## Problem requirements
Using the records below, copy out exactly the line that contains "The width and height of the screenshot is (640, 480)." and every line that follows it, up to and including the last, and no others.
##### Exercise data #####
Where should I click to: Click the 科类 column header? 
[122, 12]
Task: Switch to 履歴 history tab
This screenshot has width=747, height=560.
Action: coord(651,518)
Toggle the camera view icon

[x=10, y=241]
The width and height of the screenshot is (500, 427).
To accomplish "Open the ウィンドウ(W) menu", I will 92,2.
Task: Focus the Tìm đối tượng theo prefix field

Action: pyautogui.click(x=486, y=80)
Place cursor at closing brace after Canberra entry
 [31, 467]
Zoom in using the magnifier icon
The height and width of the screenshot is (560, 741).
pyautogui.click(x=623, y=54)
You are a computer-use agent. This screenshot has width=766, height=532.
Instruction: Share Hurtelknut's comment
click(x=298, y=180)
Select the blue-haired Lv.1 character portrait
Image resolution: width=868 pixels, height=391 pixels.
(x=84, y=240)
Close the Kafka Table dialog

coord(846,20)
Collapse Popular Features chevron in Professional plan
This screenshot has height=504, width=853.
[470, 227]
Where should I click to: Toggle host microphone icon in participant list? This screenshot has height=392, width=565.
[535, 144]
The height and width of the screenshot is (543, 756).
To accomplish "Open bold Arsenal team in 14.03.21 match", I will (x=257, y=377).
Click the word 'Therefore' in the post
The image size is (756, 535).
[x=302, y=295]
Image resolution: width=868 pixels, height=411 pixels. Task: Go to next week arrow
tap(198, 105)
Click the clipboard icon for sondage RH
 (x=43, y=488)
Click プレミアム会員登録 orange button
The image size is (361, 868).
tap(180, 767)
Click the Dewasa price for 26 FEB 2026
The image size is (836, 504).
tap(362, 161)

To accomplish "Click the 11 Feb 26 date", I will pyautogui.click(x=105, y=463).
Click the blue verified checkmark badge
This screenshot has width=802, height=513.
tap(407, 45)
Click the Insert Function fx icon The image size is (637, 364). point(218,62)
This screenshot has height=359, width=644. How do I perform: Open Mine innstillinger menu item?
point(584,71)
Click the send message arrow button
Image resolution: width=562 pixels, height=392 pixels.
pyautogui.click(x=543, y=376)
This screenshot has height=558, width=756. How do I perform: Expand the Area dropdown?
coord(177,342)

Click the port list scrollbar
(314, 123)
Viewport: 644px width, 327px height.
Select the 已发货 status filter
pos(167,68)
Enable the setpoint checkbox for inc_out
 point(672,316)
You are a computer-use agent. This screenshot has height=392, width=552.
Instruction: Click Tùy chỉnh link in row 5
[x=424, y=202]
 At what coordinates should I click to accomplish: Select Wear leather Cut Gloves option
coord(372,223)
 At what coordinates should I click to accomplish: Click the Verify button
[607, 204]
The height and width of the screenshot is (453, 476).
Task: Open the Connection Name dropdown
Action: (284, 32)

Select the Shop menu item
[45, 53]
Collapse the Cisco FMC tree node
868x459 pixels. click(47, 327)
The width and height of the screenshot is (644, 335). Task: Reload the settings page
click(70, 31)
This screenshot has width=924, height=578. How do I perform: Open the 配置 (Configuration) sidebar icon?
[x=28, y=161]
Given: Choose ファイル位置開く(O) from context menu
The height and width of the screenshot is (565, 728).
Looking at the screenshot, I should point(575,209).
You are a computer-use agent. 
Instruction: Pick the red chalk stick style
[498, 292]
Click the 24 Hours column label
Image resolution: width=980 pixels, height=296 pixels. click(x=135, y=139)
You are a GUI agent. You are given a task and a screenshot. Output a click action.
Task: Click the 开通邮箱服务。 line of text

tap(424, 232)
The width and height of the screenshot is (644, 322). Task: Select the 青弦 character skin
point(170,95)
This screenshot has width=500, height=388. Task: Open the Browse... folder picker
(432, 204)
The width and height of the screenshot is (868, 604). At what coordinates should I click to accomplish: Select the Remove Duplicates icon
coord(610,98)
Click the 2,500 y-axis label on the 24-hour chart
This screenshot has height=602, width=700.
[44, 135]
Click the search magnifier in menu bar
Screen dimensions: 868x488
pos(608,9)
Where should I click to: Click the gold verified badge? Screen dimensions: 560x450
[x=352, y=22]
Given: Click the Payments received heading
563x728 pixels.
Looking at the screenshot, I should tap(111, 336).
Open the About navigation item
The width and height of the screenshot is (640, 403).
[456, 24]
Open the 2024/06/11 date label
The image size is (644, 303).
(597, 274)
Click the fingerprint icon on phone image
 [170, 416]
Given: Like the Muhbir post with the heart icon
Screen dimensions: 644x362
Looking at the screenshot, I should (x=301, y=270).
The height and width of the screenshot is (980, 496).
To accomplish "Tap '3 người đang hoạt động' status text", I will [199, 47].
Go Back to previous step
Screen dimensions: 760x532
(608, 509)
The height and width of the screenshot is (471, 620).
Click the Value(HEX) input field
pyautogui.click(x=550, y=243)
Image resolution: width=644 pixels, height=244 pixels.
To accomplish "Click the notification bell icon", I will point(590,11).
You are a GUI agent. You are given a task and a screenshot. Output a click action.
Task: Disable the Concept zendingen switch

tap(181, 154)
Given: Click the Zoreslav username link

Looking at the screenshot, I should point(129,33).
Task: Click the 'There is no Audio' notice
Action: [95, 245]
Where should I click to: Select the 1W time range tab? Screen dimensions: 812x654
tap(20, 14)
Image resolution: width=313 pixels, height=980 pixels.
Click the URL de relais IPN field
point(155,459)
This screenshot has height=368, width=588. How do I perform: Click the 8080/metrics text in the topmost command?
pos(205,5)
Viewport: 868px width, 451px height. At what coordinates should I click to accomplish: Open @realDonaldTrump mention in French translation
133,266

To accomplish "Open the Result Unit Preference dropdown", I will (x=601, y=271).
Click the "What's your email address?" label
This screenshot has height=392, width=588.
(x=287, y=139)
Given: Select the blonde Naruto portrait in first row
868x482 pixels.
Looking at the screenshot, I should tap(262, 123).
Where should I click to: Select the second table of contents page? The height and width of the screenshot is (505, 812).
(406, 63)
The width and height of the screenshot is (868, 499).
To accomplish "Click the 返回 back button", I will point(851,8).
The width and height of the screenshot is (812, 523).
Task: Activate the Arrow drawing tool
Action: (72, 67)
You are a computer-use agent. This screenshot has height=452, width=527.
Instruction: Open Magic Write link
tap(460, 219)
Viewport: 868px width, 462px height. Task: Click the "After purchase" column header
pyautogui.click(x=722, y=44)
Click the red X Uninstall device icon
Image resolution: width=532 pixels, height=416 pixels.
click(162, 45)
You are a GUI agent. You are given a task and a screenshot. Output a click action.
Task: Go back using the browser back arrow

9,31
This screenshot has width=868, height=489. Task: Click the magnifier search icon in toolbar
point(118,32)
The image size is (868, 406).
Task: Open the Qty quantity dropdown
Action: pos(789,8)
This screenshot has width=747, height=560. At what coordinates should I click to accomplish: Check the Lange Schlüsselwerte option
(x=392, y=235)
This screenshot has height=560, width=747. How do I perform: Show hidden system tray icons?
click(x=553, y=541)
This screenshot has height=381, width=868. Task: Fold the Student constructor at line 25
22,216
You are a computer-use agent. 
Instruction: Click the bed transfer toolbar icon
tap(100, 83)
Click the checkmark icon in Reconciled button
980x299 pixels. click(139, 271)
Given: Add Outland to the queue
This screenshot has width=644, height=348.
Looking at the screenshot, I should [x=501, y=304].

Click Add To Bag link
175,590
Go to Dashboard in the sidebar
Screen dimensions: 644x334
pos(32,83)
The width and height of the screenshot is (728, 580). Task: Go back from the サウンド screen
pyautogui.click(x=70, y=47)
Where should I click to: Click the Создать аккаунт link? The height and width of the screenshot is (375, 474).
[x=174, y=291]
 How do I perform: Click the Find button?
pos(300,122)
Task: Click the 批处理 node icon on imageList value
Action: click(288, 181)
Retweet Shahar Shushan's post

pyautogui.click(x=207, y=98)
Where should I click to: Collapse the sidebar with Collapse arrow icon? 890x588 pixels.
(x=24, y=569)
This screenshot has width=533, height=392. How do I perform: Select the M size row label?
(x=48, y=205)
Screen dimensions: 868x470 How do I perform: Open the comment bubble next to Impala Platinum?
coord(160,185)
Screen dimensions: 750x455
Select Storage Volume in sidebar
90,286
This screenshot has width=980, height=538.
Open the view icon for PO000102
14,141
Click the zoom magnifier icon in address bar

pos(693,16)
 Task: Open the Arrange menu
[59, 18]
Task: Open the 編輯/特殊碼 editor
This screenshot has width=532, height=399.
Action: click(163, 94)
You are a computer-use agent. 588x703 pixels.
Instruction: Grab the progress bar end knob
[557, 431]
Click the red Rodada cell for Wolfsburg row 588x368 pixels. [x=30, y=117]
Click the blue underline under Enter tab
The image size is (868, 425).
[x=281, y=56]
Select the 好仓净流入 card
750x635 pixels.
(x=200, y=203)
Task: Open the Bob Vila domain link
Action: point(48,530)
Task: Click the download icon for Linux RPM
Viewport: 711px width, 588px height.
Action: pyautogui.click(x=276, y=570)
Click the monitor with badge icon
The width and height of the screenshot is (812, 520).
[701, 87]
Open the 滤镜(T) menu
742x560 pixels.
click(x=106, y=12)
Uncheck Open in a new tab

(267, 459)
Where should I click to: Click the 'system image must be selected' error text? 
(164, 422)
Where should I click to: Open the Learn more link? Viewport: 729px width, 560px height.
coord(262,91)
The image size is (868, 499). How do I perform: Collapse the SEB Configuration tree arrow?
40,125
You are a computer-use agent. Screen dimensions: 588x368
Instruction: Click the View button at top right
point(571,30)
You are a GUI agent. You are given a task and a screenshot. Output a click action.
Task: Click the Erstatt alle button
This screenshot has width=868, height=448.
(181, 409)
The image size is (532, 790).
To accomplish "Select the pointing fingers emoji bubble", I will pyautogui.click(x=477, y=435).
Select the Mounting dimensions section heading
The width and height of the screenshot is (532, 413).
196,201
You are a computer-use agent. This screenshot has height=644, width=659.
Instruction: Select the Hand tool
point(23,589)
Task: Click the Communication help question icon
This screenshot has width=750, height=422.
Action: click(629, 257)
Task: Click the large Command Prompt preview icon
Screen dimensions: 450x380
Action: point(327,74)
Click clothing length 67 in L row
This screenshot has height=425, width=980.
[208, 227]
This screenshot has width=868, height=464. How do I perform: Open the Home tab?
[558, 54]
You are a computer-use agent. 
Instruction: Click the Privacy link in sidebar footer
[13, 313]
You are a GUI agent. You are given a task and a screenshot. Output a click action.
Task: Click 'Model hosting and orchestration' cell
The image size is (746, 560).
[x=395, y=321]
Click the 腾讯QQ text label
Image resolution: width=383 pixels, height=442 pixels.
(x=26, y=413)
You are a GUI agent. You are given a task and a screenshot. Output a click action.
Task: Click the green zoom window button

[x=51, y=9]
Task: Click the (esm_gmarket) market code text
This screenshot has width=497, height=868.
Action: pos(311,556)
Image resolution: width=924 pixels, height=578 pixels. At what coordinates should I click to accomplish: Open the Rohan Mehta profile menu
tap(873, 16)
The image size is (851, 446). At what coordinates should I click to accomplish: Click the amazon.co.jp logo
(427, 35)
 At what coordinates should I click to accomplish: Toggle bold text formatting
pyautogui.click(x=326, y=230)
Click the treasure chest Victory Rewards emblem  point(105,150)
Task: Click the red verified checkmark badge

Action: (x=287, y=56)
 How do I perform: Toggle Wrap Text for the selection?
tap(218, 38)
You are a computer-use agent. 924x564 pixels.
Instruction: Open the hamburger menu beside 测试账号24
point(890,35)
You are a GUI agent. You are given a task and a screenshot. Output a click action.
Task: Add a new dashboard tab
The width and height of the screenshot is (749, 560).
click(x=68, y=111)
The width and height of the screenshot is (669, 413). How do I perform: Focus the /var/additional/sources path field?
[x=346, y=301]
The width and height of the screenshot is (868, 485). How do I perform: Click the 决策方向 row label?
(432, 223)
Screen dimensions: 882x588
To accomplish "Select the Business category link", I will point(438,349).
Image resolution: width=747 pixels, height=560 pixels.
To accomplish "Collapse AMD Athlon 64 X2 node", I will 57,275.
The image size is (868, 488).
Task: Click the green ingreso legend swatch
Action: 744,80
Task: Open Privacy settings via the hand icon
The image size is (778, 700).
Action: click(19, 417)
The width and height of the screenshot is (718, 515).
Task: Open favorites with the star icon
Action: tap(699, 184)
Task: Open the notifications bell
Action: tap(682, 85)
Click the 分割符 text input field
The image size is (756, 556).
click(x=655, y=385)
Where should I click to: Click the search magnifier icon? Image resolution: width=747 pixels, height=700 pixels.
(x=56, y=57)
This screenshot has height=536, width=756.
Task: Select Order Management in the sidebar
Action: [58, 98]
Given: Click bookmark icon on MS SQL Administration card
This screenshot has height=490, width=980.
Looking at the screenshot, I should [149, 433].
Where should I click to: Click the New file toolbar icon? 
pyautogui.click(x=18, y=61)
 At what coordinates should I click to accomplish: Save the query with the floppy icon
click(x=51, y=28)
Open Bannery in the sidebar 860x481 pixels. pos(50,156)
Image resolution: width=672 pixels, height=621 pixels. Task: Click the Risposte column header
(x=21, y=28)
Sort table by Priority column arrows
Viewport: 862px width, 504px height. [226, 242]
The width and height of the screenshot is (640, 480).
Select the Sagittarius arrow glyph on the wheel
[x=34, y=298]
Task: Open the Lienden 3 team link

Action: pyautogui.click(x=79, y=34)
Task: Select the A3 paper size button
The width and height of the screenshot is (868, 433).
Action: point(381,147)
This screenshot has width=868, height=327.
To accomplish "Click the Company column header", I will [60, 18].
#####
## Reply to the task
The width and height of the screenshot is (640, 480).
Select the Sagittarius arrow glyph on the wheel
[x=34, y=298]
Task: Open the Lienden 3 team link

Action: pyautogui.click(x=79, y=34)
Task: Select the A3 paper size button
The width and height of the screenshot is (868, 433).
Action: point(381,147)
This screenshot has width=868, height=327.
To accomplish "Click the Company column header", I will [60, 18].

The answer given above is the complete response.